WHAT YOU ARE ASKED TO DO:
Reproduce the passage on road transport emissions between "Buses and motorcycles: Emissions" and "the economic recession.", inclusive, substituting "economic downturn" for "economic recession".

SELECTED EXCERPT:

=====

HGVs: Emissions from HGVs make up the second largest proportion of road emissions. HGV emissions in 2009 were just under 1.9 MtCO2e, a 9% reduction on the 2008 figure of 2.1 MtCO2e. After a run of six years of continuous years of emissions growth between 2002 and 2007 falls in both 2008 and 2009 mean emissions from this vehicle type are at their lowest annual level since 2004, and are now below the 1990 base year level of 2.1 MtCO2e.

LGVs: LGV emissions fell by 2.6% between 2008 and 2009 from 1.4 MtCO2e to 1.3 MtCO2e. Emissions have now fallen for the last two years having risen steadily between 2001 and 2007. Despite this fall, the latest emissions figure for LGVs is 70% above the base year total of just under 0.8 MtCO2e.

Buses and motorcycles: Emissions from buses fell marginally between 2008 and 2009 (<0.01 MtCO2e) and remain just over 0.6 MtCO2e, while motorcycle emissions remain stable at just under 0.05 MtCO2e.

Figure 8 shows the year on year percentage change in the three largest road emitting categories. All three categories have seen recent reductions in emissions and, in the case of commercial vehicles this has reversed a trend of increasing emissions in at least the preceding six years. The sharp reversal in trend is undoubtedly in part a consequence of the economic recession.

Figure 7: Breakdown of Road Emissions by Vehicle Type 1990-2009

Figure 7: Breakdown of Road Emissions by Vehicle Type 1990-2009

Figure 8: Year on year change in car, HGV and LGV emissions 1995-2009

Figure 8: Year on year change in car, HGV and LGV emissions 1995-2009

Emissions by road type

The GHGI database also differentiates road transport emissions across three road types: rural, urban and motorway. Just over half of Scottish road emissions arose from rural driving in 2009, a small reduction in percentage terms from the position in 1990. Urban emissions have remained at or just under one third of emissions and it is only emissions from motorway driving that have shown any real change over the period. Emissions from motorway driving in 2009 are some 38% higher than in 1990. All three categories registered slight falls in emissions between 2008 and 2009.

Figure 9: Breakdown of road emissions by road type 1990-2009

Figure 9: Breakdown of road emissions by road type 1990-2009

2.5 Comparison of key Scottish and UK Transport emission figures and trends

Table 1: Comparison of Scottish and UK GHG emissions
  Scottish Emissions 2009 Scottish Emissions 2009 as a % of UK emissions Change in Scottish Emissions (2008-9) Change in UK Emissions (2008-9) Change in Scottish Emissions (1990-2009) Change in UK Emissions (1990-2009)

=====

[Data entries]

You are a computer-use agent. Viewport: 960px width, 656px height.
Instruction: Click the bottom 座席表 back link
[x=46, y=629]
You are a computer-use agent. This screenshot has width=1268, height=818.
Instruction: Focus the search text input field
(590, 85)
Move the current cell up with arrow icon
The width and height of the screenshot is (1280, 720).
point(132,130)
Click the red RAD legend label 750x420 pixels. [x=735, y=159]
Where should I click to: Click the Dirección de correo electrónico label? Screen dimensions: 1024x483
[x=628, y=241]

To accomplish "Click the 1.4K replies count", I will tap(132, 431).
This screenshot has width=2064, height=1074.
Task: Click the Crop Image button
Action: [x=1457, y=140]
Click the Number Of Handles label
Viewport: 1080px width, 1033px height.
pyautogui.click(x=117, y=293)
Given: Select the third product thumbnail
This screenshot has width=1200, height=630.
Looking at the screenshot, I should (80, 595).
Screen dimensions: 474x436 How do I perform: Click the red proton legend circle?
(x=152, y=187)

=====

ANSWER FOR THIS EXERCISE:
Buses and motorcycles: Emissions from buses fell marginally between 2008 and 2009 (<0.01 MtCO2e) and remain just over 0.6 MtCO2e, while motorcycle emissions remain stable at just under 0.05 MtCO2e.

Figure 8 shows the year on year percentage change in the three largest road emitting categories. All three categories have seen recent reductions in emissions and, in the case of commercial vehicles this has reversed a trend of increasing emissions in at least the preceding six years. The sharp reversal in trend is undoubtedly in part a consequence of the economic downturn.